[Task to carry out]: Transcribe the items word for word, starting at the very first line and ending at the line that contains "will click(x=86, y=90).".

[Given entries]:
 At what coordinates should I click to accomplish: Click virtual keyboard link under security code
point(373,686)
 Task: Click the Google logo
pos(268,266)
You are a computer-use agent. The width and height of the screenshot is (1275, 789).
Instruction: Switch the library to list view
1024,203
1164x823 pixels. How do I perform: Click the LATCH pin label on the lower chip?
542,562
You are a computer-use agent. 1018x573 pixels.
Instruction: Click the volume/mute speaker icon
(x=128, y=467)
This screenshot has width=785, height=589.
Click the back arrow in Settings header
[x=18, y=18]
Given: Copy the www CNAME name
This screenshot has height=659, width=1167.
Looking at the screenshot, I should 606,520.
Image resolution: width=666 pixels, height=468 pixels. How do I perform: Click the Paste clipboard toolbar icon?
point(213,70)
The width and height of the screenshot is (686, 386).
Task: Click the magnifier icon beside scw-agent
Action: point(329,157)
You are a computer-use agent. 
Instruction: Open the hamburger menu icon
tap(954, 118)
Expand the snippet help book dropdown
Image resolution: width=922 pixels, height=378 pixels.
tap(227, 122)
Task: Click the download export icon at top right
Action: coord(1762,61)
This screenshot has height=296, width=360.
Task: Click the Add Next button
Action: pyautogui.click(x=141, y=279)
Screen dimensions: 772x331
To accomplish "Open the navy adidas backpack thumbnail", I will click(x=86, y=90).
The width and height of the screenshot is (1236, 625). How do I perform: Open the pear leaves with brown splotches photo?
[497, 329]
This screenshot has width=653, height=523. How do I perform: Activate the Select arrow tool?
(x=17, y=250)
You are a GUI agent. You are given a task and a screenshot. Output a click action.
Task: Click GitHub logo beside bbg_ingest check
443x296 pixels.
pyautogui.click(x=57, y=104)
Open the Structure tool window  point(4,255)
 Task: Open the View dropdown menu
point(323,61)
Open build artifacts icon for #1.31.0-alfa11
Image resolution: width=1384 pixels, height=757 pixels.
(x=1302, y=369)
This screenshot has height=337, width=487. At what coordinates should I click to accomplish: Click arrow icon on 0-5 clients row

[Task solution]:
 At what coordinates should I click to accomplish: Click virtual keyboard link under security code
point(373,686)
 Task: Click the Google logo
pos(268,266)
You are a computer-use agent. The width and height of the screenshot is (1275, 789).
Instruction: Switch the library to list view
1024,203
1164x823 pixels. How do I perform: Click the LATCH pin label on the lower chip?
542,562
You are a computer-use agent. 1018x573 pixels.
Instruction: Click the volume/mute speaker icon
(x=128, y=467)
This screenshot has width=785, height=589.
Click the back arrow in Settings header
[x=18, y=18]
Given: Copy the www CNAME name
This screenshot has height=659, width=1167.
Looking at the screenshot, I should 606,520.
Image resolution: width=666 pixels, height=468 pixels. How do I perform: Click the Paste clipboard toolbar icon?
point(213,70)
The width and height of the screenshot is (686, 386).
Task: Click the magnifier icon beside scw-agent
Action: point(329,157)
You are a computer-use agent. 
Instruction: Open the hamburger menu icon
tap(954, 118)
Expand the snippet help book dropdown
Image resolution: width=922 pixels, height=378 pixels.
tap(227, 122)
Task: Click the download export icon at top right
Action: coord(1762,61)
This screenshot has height=296, width=360.
Task: Click the Add Next button
Action: pyautogui.click(x=141, y=279)
Screen dimensions: 772x331
To accomplish "Open the navy adidas backpack thumbnail", I will click(x=86, y=90).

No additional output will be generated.